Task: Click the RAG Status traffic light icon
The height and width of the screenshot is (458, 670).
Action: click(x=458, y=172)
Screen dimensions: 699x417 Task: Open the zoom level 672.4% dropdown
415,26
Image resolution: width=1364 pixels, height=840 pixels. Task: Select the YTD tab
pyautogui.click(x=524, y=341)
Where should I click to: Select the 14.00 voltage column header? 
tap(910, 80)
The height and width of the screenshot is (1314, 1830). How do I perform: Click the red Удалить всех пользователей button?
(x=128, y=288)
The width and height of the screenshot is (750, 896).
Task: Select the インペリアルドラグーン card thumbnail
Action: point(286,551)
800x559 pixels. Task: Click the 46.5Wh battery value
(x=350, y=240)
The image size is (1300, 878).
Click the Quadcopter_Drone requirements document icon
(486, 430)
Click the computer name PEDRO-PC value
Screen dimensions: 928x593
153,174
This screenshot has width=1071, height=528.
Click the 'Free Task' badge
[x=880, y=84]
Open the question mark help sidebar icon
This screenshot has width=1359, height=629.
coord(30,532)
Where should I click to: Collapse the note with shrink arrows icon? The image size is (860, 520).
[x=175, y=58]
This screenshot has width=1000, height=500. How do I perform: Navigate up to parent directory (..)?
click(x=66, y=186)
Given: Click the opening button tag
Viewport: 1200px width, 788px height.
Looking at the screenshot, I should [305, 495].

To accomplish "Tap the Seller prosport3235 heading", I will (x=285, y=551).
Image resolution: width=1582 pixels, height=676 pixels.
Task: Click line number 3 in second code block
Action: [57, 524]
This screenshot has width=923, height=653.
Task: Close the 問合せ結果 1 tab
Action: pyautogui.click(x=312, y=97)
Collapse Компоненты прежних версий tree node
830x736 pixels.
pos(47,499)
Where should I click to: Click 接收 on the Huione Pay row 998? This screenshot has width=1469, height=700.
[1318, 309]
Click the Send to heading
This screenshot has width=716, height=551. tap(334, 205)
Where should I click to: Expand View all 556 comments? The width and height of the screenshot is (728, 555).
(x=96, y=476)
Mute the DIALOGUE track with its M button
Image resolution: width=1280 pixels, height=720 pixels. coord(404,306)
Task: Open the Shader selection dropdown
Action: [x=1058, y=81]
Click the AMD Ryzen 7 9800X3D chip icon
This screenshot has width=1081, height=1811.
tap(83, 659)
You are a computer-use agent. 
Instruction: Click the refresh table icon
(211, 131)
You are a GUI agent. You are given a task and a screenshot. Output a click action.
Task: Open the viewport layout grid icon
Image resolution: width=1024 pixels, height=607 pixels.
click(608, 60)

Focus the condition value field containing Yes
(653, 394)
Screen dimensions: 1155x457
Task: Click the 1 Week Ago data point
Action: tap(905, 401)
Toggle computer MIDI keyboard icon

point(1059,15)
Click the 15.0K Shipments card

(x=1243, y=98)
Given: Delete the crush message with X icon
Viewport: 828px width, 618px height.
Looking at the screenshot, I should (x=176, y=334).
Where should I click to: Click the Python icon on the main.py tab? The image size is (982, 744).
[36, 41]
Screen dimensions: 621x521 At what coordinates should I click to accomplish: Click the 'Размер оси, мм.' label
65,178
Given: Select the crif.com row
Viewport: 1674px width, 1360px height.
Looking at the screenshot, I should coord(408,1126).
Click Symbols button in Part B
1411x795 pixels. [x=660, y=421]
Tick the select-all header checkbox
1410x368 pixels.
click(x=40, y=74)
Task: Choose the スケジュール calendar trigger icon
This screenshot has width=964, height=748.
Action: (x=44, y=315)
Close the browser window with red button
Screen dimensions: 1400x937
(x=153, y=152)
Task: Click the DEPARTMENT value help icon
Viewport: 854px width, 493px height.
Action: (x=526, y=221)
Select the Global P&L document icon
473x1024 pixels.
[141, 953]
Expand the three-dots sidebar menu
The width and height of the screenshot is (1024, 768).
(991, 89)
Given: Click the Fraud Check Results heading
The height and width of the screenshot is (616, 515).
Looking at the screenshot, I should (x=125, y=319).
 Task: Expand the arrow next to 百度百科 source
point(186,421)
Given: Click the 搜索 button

::::::::

What you will do:
Only lines containing the string "sidebar" are needed. Pull each of them out of the records above.

Answer to the problem:
Open the question mark help sidebar icon
Expand the three-dots sidebar menu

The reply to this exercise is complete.